This legume-legume intercrop 'doubles' grain and 'doubles' soil fertility benefits as both legume crops add fertility to the soil through their leafy biomass components that must be returned to the soil.
- Strategies are required to address low household protein consumption, enhance food security during the hungry season and restore soil fertility of degraded cropped lands.
- Pigeonpea can be intercropped with groundnuts, with minimal competition for water, nutrients and sunlight. As a result, two grain crops are harvested.
- The diversified grain legume production on small farms leads to positive nutrition outcomes, and makes it possible for poor farmers to participate in income-generating output markets.
In poor farming communities that access and use little chemical fertilizers, one of the key ecological production objectives is to lower the need for fertilizers through the use of legumes that build soil fertility, while also producing grain crops rich in nutrients for improved diets. In rural Malawi, malnutrition remains high, especially for young children. Meat products are scarce, hence intensification of grain legumes is a plausible pathway that results in achieving multiple development goals.
Farm sizes have shrunk over the years due to sub-divisions within families. Currently, average farms in Central Malawi are 0.7 ha in size. This calls for innovations that increase land productivity if the production of the staple maize as well as grain legumes is to be met in the future. New innovative intercropping systems are part of the solution.
Intercropping is growing two or more crops together in order to capture beneficial interactions while minimizing competition among the companion crops. Finding two complementary grain legumes that are compatible in an intercrop system accelerates soil fertility build-up while also bringing benefits of diversified grain crops produced on the same area. This is critical as the combination enables very small farm to diversify crop production. This intercrop system is called the "doubled-up" legume technology because benefits are ‘double’ legume grain and ‘double’ soil fertility inputs from residues of the two legumes. Groundnut-pigeonpea intercropping is the most successful doubled-up system thanks to the two crops’ contrasting structures and maturity dates. The initial growth of pigeonpea is very slow, with rapid growth and pod formation only occurring when groundnut has already matured and been harvested.
Pigeonpea-groundnut doubled-up system on a smallholder farm in Ntcheu District, Malawi. Two grain legume crops are produced with little yield penalty on either crop Photo credit: Jonathan Odhong' , IITA
- The early maturity pigeonpea variety successfully produced seed earlier in July with minimal conflict with livestock. In mixed crop - livestock systems, crops that mature late after the rainy season are at risk of being destroyed by freely grazing goats and cattle.
- The pigeonpea - groundnut intercropping system resulted in grain yields of groundnut that were comparable to productivity in sole cropping (Table 1). Pigeonpea was a bonus crop, providing fuelwood, food, and soil fertility.
The land equivalency ratio (LER) is a measure of land productivity, and a number >1 indicates that intercropping is advantageous.This number is obtained using yields of intercropped crops using this equation:
LER = (intercrop1/pure crop 1) + (intercrop2/pure crop2)
- The LER of 1.48 in Table 1 indicates that 1.48 ha of land is needed to grow pure stands of each crop compared to only 1 ha when both crops are grown in a doubled-up system. For small farms, this technology offers a huge opportunity for increasing land productivity and maintaining diversified crop production.
- Up to 1 million households situated in pigeonpea and groundnut growing agro-ecologies in Malawi will benefit from this technology.
- This is a sustainable system that contributes to multiple development objectives (nutrition, natural resource management, income)
- Malawi extension system and development partners need to be supported to disseminate and support adoption of this technology.
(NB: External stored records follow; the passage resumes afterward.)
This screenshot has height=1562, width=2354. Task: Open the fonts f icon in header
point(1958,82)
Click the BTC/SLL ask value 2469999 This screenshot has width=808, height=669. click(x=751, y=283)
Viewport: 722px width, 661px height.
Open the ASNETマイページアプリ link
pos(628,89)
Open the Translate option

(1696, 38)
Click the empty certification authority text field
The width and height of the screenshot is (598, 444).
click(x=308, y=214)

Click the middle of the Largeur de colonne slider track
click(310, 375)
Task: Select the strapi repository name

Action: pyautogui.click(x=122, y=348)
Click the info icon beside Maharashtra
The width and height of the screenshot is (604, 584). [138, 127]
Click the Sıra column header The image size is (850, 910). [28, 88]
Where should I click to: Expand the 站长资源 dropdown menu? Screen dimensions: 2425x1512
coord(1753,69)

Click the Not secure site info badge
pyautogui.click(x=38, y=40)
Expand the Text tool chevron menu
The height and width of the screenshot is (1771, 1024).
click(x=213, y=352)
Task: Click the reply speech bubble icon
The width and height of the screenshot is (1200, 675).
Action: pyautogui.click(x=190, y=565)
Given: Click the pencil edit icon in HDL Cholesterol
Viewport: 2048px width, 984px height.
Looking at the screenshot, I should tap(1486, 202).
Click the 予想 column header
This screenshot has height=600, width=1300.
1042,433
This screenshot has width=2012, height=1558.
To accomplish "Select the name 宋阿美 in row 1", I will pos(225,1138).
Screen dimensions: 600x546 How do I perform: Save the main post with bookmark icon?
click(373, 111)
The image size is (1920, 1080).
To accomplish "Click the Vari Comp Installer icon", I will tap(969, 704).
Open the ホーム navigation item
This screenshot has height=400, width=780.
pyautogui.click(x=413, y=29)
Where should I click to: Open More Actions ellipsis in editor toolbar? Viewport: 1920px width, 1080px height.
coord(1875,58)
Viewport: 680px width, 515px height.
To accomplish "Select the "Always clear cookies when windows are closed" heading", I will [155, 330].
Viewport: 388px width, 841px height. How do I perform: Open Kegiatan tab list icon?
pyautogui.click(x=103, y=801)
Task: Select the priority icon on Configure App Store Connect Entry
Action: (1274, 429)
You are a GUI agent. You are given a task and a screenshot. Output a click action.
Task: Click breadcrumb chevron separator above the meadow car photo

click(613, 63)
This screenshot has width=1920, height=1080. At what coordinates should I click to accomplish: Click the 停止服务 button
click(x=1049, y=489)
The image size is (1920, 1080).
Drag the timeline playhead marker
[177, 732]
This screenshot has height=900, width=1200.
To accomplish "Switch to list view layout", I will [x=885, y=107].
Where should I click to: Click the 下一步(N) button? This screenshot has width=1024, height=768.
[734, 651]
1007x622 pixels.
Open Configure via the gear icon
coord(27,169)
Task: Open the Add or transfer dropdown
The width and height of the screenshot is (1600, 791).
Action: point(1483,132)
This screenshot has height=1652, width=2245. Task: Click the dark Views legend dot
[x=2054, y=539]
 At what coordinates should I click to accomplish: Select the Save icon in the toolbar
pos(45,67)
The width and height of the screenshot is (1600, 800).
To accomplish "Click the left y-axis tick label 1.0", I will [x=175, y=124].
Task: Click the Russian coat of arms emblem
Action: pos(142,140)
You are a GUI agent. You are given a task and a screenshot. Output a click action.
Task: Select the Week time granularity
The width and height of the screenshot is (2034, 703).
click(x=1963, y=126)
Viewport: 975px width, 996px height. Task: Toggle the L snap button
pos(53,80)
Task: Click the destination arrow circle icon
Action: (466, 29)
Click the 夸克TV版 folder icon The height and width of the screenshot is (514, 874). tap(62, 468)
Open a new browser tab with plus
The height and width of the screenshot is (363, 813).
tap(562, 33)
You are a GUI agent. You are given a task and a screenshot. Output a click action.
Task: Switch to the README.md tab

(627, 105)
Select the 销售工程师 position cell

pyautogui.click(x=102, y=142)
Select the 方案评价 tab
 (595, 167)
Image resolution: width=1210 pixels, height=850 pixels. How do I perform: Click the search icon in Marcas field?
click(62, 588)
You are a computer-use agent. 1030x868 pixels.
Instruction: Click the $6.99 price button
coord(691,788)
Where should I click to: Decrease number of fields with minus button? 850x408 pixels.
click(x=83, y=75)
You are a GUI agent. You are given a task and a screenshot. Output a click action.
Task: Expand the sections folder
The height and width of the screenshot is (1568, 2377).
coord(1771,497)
- Farmers must be concurrently supported to acquire knowledge on local level value addition and processing their grain legumes for increased local consumption
Africa RISING research teams carried out multi-location experiments on farmers’ fields in four sites of Dedza and Ntcheu districts, in Central Malawi. Improved crop varieties and innovative crop combinations were tested at ‘mother trial’ sites, and concurrently evaluated by experimenting farmers on ‘baby trials’.
This research was undertaken between 2013 and 2015. We worked with local extension officers and farmers to co-establish experiments that were termed "mother trials" and in turn farmers used components of the mother trials to establish their own simple and easy to follow "baby trials" (Figure 1). This mother and baby trial approach accelerated knowledge gains for a range of sustainable intensification technologies, for which the doubled-up technology is a component. As part of the learning process, farmers in different learning groups collectively evaluated trials at different stages during the growing seasons, and were also involved in determinations of yields at harvest time.